O trabalho da U. Porto e da sua investigação em termos de maior proximidade da sociedade ao longo dos últimos anos tem sido excelente. Acredito que poderia chegar ainda mais longe através da abordagem de temas como a inovação desde o inicio da formação e o fomento de projetos transdisciplinares que envolvam estudantes, docentes, investigadores e empreendedores de diferentes áreas. A existência de estímulos para a iniciativa e excelência poderão também contribuir. Um dialogo ainda mais próximo com intervenientes da comunidade local e menos local para compreender os desafios e oportunidades no terreno poderá também contribuir para o desenvolvimento de projetos com impacto mais direto e imediatamente tangível na comunidade.

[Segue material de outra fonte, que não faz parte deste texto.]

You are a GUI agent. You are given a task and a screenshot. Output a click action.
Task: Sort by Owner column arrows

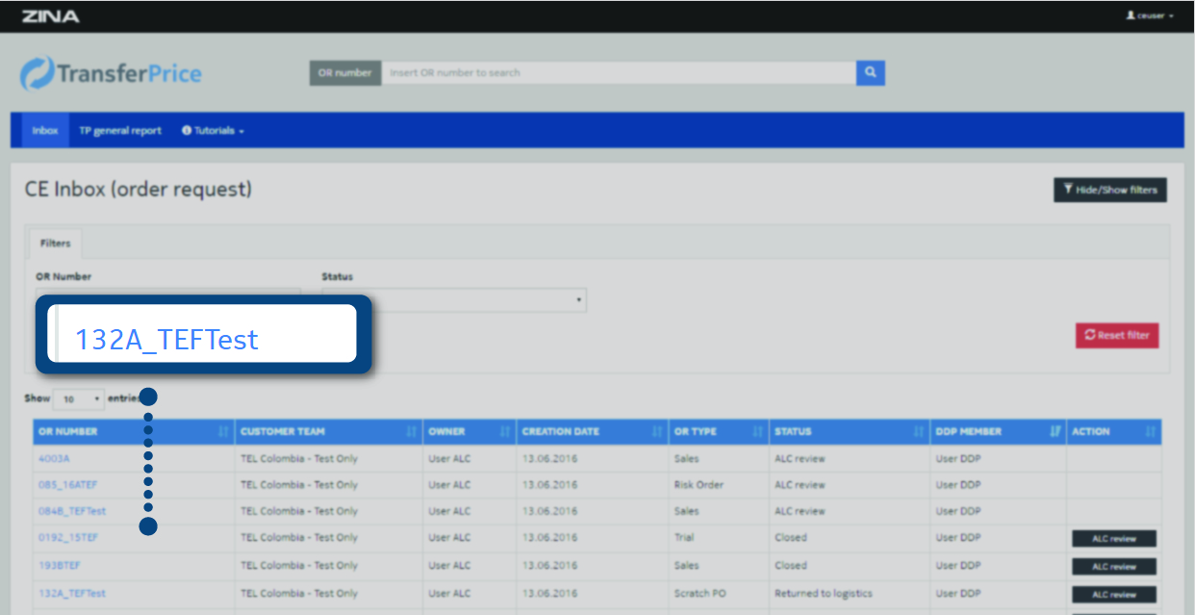coord(504,432)
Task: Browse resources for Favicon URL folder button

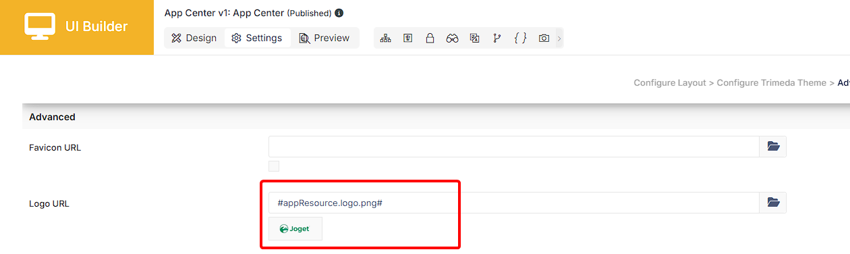Action: pos(773,147)
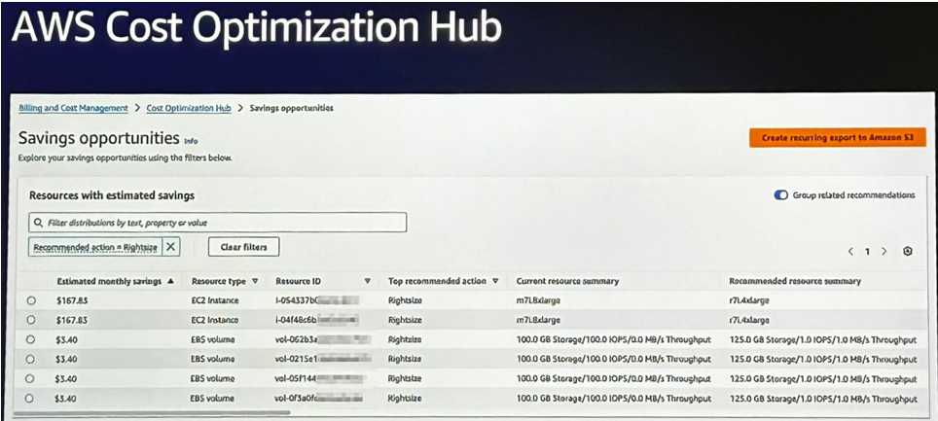Go to previous page with left chevron
Screen dimensions: 938x421
[850, 251]
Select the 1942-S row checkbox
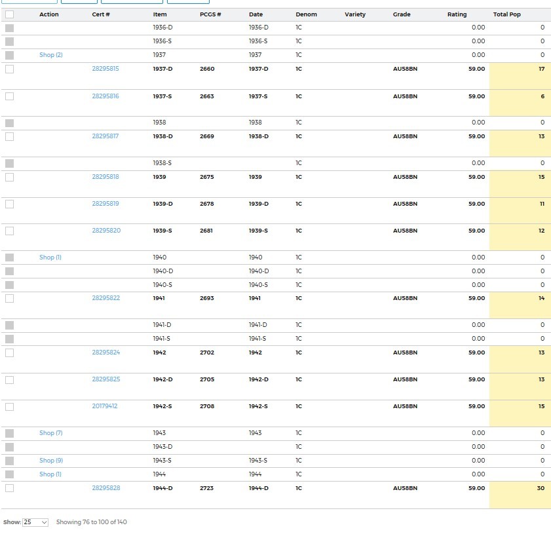 point(9,406)
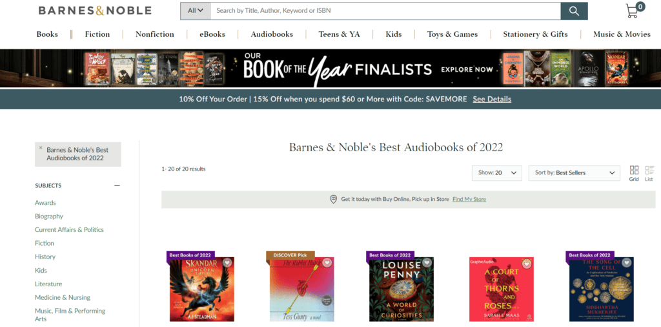Image resolution: width=661 pixels, height=327 pixels.
Task: Add A Court of Thorns and Roses to wishlist
Action: pyautogui.click(x=527, y=264)
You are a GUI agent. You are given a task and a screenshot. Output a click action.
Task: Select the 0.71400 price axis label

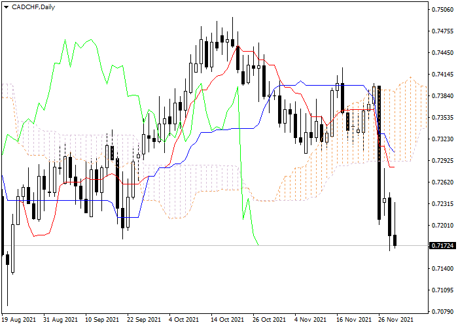click(442, 269)
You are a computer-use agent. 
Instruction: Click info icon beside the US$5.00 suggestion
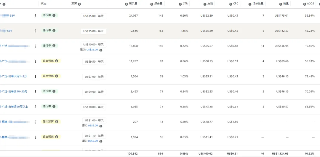click(x=101, y=126)
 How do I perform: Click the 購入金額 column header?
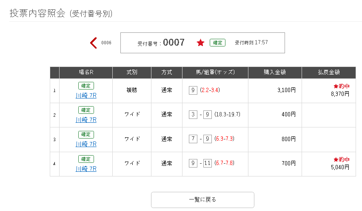click(275, 72)
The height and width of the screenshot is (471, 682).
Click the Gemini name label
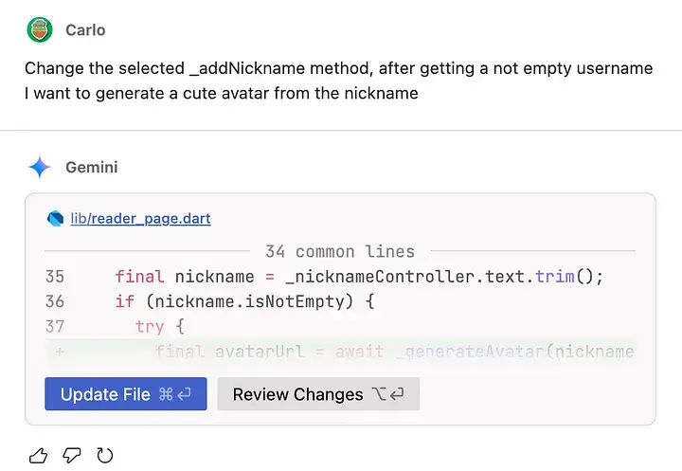pyautogui.click(x=91, y=167)
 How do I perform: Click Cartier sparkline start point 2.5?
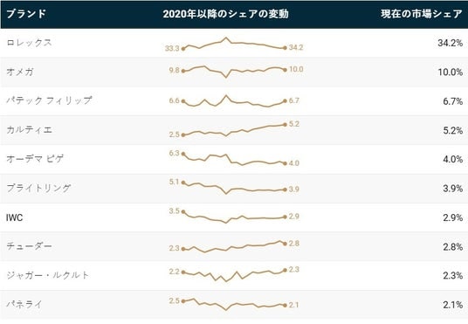click(183, 135)
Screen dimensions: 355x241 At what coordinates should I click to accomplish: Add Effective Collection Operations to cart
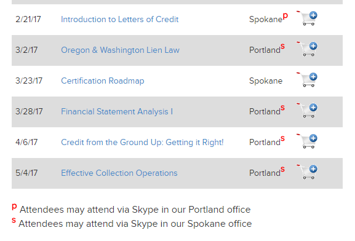[307, 172]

– Um conselho para um estudante que inicie agora o seu percurso académico e não saiba se deva seguir ou não a investigação?

Acredito que não há nada como experimentar para poder ter uma opinião informada. Se existe curiosidade, recomendo falar com professores e investigadores com projetos que considerem empolgantes e importantes em que tenham interesse em participar. Se uma porta estiver fechada, não desistam e procurem novas portas ou janelas. Por vezes os investigadores não conseguem receber estudantes com menos experiência em dado momento por falta de pessoas com tempo e vocação para acompanhar os estudantes nesse momento. Com um pouco de persistência vão conseguir encontrar uma oportunidade de explorar o mundo da investigação, tão dinâmico e presente na U. Porto.